— Start of PROVIDED DATA —

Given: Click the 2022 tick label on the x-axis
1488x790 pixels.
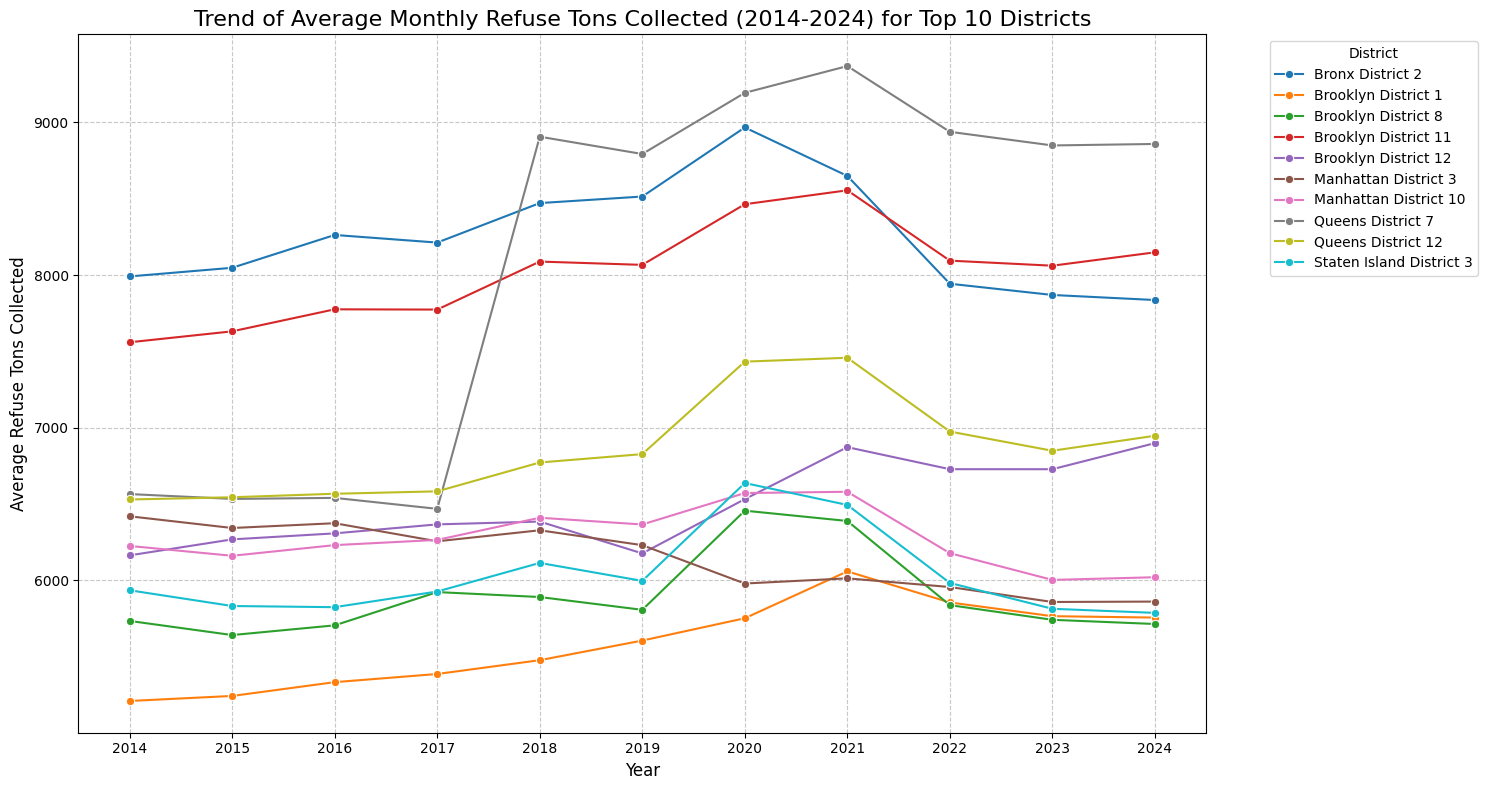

— End of PROVIDED DATA —
— Start of PROVIDED DATA —

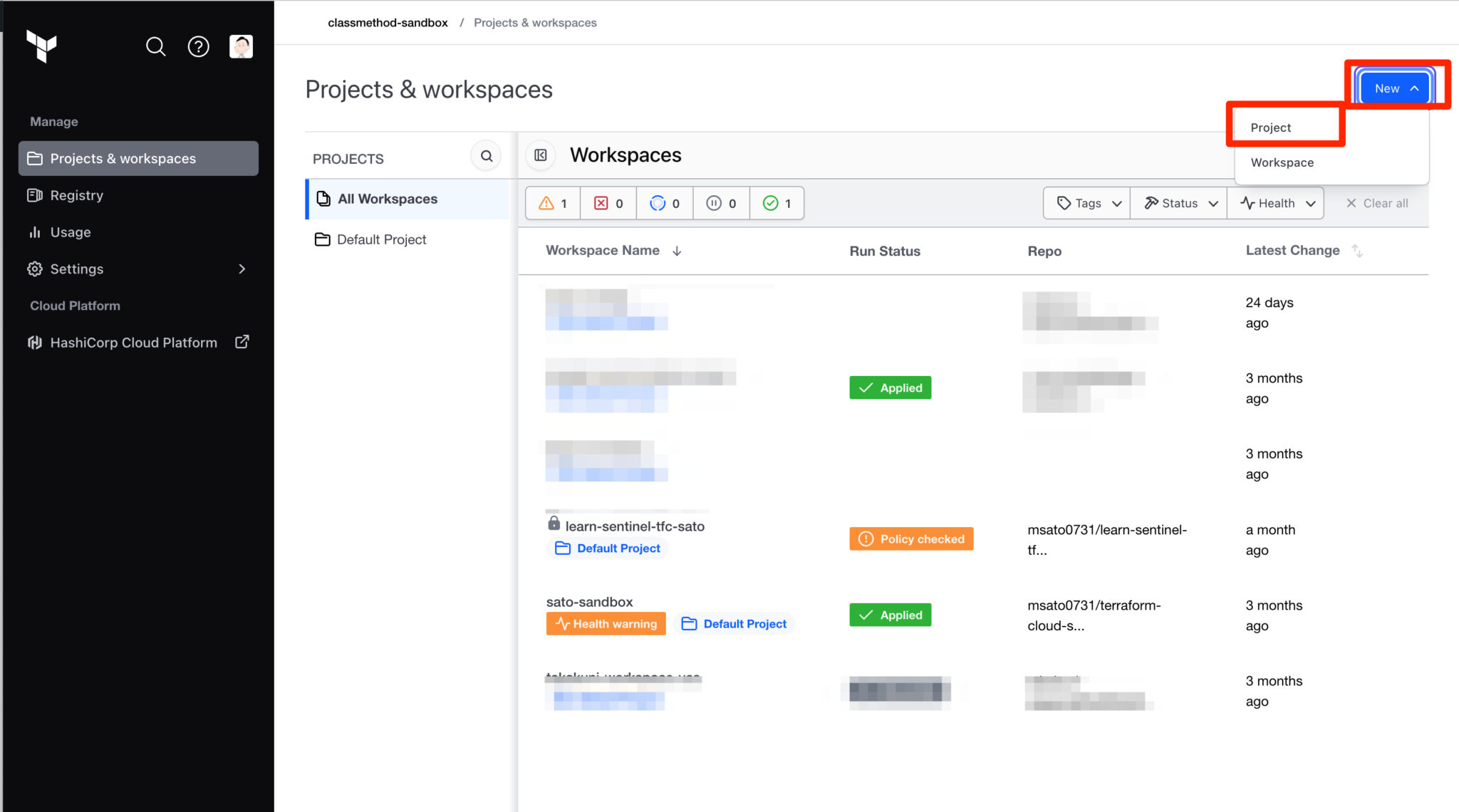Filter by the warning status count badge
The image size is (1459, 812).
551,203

— End of PROVIDED DATA —
— Start of PROVIDED DATA —

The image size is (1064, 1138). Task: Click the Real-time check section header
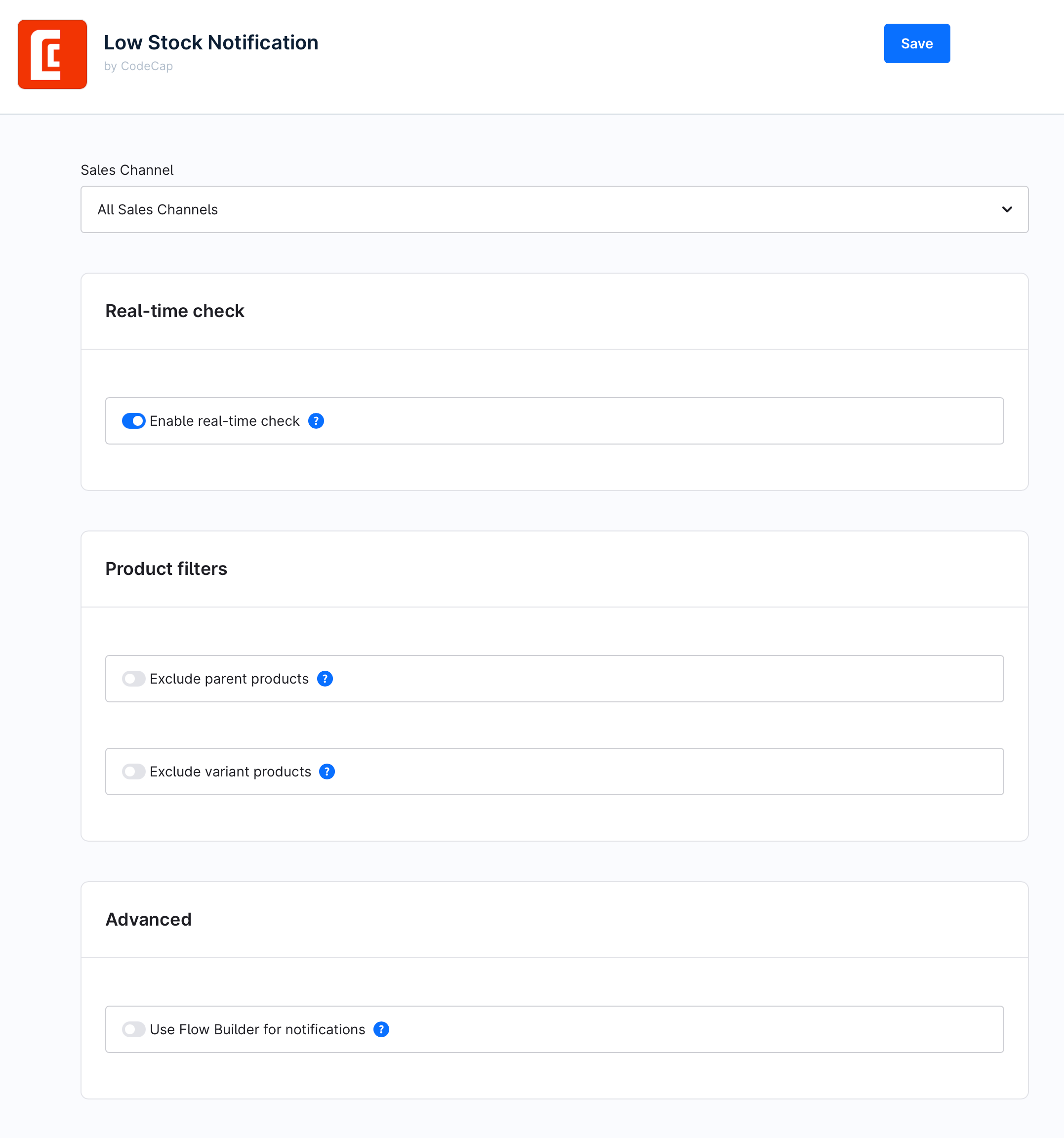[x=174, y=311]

— End of PROVIDED DATA —

**TASK DIRECTIONS:** Quote the material from the line that contains "Given: Click the" through the line that contains "1488x790 pixels.", word for word, and stop after that line.

**WRITTEN ANSWER:**
Given: Click the 2022 tick label on the x-axis
1488x790 pixels.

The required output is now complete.